Wegen des nach heftigen Streitigkeiten einstweilen unterbrochenen Wahlparteitags der nordrhein-westfälischen AfD am Sonntag in Marl hat die AfD-Bundesspitze ihren größten Landesverband zur Stellungnahme aufgefordert und von ihm Professionalität eingefordert. Es gehe darum, „einen akkuraten Überblick zu den Geschehnissen vor Ort zu erhalten“, hieß es in einer am Dienstag verbreiteten Stellungnahme der beiden AfD-Bundesvorsitzenden Alice Weidel und Tino Chrupalla.

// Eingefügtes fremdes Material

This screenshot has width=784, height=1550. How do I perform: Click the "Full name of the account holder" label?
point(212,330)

Nach dem Willen des Bundesvorstands soll zudem „das bewährte Mittel der Mediation genutzt werden, um zwischen den verschiedenen Lagern Kompromisse zu finden“. Beides werde „einige Tage Zeit in Anspruch nehmen“.

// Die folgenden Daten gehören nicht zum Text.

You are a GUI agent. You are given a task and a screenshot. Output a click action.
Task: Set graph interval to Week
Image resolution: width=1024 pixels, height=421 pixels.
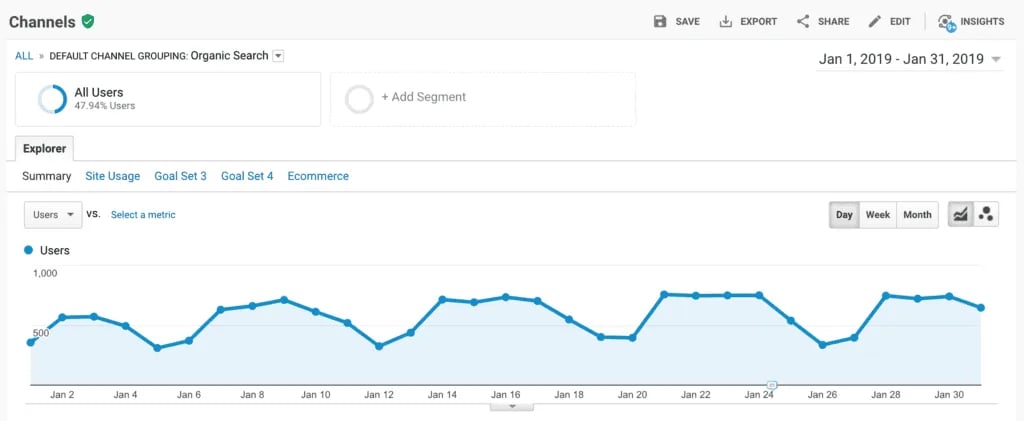(878, 215)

Die ersten 21 Plätze der AfD-Liste für die nordrhein-westfälische Landtagswahl waren am Freitag und Samstag noch unter überwiegend gesitteten Bedingungen gewählt worden. Auf ihnen konnten sich Kandidaten um den als gemäßigt geltenden Landes- und Fraktionsvorsitzenden Martin Vincentz durchsetzen. Er selbst steht auf Platz eins der Liste. Das völkisch-nationale Lager um den Bundestagsabgeordneten Matthias Helferich ging weitgehend leer aus. Bei der Fortsetzung am Sonntagmorgen geriet der Parteitag dann aus dem Ruder, als für Listenplatz 22 mehr als 90 Kandidaten antraten, von denen jedem bis zu acht Minuten Redezeit zustanden. Damit war die Listenwahlversammlung faktisch lahmgelegt.

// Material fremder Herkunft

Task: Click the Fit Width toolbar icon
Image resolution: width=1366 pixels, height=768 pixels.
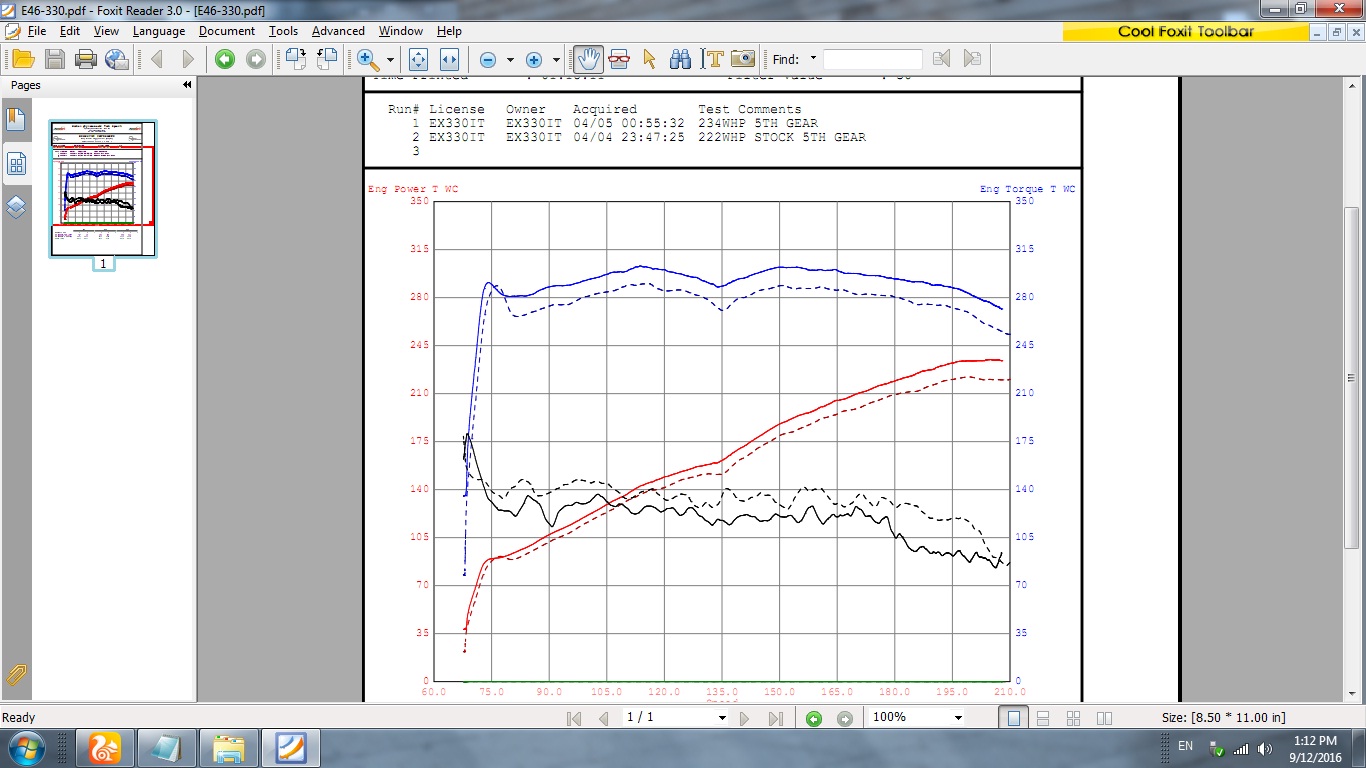Action: 449,59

Die Partei will insgesamt 80 Listenplätze vergeben
Angesichts hoher Umfragewerte rechnet die Partei damit, dass sie im kommenden April mit mindestens 30 Abgeordneten ins Parlament in Düsseldorf einzieht. Insgesamt will sie auf mehreren Konferenzen bis Mitte September 80 Listenplätze vergeben. Ziel müsse es sein, dass die übrigen Kandidaten für die NRW-Landesliste „schnell und rechtssicher“ aufgestellt werden könnten, mahnten Weidel und Chrupalla. „Wir appellieren an alle Teile der Partei, sich entsprechend professionell zu verhalten und nicht zu spalten. Gerade jetzt muss es einzig um unser Land gehen und weder um persönliche Konflikte noch um Machtspiele.“
Der größte Landesverband der AfD ist notorisch zerstritten. Zu den Flügelkämpfen zwischen dem Vincentz-Lager und den Völkisch-Nationalen kommen persönliche Feindschaften, die auf offener Bühne ausgetragen werden. In Marl beschimpften sich Delegierte etwa wechselseitig als „Spalter und Kameradenschweine“ und „Definition von Kameradenschwein“.